Collected data entries:
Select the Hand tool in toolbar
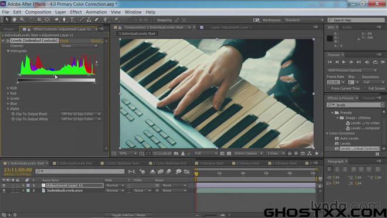 click(14, 19)
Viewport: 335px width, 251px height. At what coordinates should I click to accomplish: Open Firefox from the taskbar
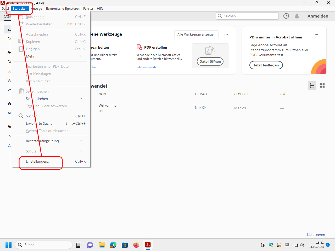pyautogui.click(x=136, y=245)
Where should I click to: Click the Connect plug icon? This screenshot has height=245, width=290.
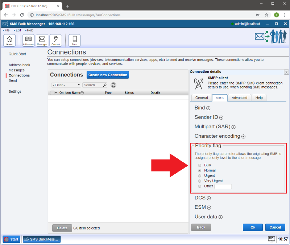pos(56,40)
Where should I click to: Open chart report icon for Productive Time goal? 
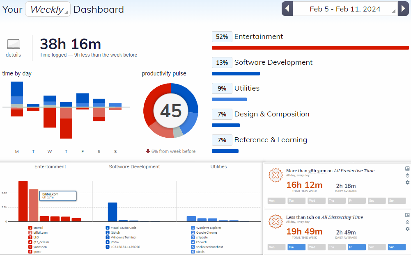pyautogui.click(x=407, y=168)
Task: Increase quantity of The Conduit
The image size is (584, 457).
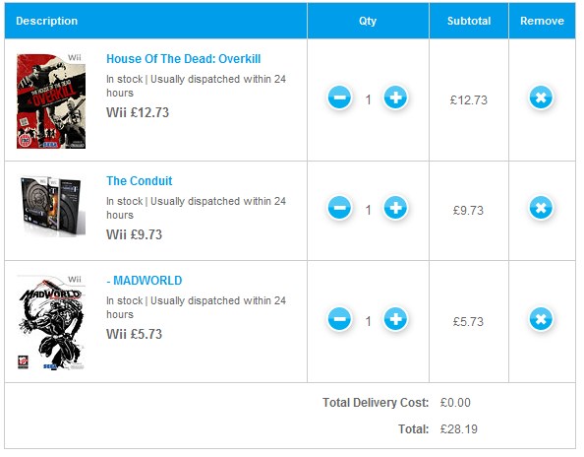Action: coord(395,208)
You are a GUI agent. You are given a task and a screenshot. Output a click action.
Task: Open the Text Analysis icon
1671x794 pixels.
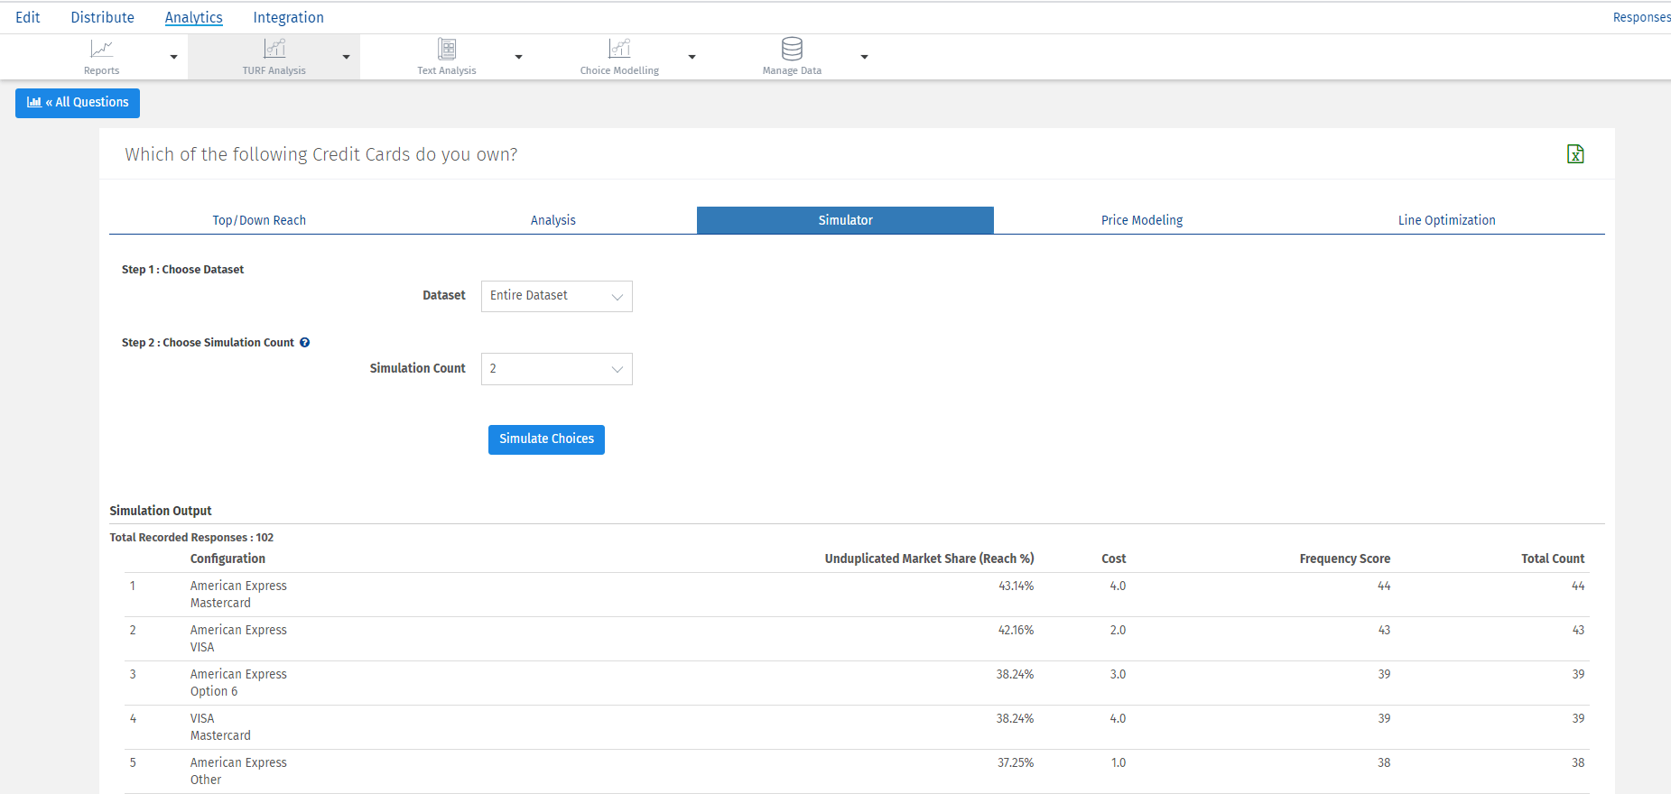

** Prompt **
Restate every entry above word for word; no picture belongs in the copy.

** Answer section **
Select the Hand tool in toolbar
 click(14, 19)
Viewport: 335px width, 251px height. At what coordinates should I click to accomplish: Open Firefox from the taskbar
pyautogui.click(x=136, y=245)
Where should I click to: Click the Connect plug icon? This screenshot has height=245, width=290.
pos(56,40)
Where should I click to: Open chart report icon for Productive Time goal? 
pyautogui.click(x=407, y=168)
Task: Increase quantity of The Conduit
The image size is (584, 457).
Action: coord(395,208)
You are a GUI agent. You are given a task and a screenshot. Output a click action.
Task: Open the Text Analysis icon
1671x794 pixels.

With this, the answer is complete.